■ **Text provided**
········

Single by Cristy Lane

from the album Simple Little Words
- B-side: "Love Lies"
- Released: November 1979
- Recorded: October 1979
- Studio: LSI Studio
- Genre: Country; country pop;
- Length: 2:30
- Label: United Artists
- Songwriters: Sam Lorber; Jeff Silbar;
- Producer: Charlie Black

Cristy Lane singles chronology
| "Slippin' Up, Slippin' Around" (1979) | "Come to My Love" (1979) | "One Day at a Time" (1980) |

= Come to My Love =

"Come to My Love" is a song composed by Sam Lorber and Jeff Silbar. It was first recorded by American Christian and country music singer Cristy Lane. In 1979, it was released as a single via United Artists Records and became a major hit single on the American country chart. The song was later released Lane's 1979 studio record titled Simple Little Words.

········

■ **Short exercise a**
According to the text about the song, who produced "Come to My Love"?
The rows that come next are unrelated to the text about the song.

(Dataset excerpt)
········

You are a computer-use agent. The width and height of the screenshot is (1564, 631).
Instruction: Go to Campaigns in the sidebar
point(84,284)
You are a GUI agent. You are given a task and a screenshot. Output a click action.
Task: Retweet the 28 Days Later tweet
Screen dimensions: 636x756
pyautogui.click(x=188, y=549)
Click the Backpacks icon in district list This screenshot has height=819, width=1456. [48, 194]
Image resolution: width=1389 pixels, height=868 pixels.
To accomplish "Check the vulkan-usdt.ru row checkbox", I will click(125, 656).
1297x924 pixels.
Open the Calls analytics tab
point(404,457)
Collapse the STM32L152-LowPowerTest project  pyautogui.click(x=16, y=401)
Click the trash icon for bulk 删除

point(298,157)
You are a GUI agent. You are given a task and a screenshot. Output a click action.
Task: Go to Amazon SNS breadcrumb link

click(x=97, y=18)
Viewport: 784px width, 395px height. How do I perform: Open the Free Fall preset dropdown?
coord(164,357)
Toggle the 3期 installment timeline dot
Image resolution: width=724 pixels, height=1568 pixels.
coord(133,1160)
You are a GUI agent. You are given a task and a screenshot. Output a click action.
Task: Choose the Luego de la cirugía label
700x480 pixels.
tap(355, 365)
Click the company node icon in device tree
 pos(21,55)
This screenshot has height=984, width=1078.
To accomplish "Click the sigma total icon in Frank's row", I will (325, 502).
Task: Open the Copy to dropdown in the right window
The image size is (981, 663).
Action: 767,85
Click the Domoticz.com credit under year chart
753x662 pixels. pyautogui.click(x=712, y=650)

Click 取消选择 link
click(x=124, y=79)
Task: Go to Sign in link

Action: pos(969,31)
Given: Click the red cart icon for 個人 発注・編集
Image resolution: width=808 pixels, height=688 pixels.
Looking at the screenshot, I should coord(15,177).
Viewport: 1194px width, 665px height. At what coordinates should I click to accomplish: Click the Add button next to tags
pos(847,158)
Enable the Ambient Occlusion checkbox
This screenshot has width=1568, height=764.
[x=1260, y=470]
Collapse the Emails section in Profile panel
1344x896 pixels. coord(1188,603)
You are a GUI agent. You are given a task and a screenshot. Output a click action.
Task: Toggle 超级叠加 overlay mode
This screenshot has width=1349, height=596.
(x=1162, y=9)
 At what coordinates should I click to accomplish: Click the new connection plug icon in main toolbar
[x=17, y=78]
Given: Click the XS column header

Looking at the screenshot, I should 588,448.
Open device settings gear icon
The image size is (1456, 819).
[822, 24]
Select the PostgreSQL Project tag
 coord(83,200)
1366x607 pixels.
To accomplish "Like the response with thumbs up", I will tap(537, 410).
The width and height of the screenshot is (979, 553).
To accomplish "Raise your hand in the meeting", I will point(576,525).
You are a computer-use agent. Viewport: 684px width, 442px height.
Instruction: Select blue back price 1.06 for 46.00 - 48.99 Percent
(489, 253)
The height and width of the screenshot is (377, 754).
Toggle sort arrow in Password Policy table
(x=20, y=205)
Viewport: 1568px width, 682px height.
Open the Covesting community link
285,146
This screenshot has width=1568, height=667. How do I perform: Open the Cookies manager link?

········

■ **Short exercise b**
Rewrite the rows as a JSON list of strings, one string per line and with blank lines omitted, starting at the line that contains "Click the Backpacks" and ending at the line that contains "point(298,157)".

■ **Exercise solution a**
Charlie Black

■ **Exercise solution b**
[
  "Click the Backpacks icon in district list This screenshot has height=819, width=1456. [48, 194]",
  "Image resolution: width=1389 pixels, height=868 pixels.",
  "To accomplish \"Check the vulkan-usdt.ru row checkbox\", I will click(125, 656).",
  "1297x924 pixels.",
  "Open the Calls analytics tab",
  "point(404,457)",
  "Collapse the STM32L152-LowPowerTest project  pyautogui.click(x=16, y=401)",
  "Click the trash icon for bulk 删除",
  "point(298,157)"
]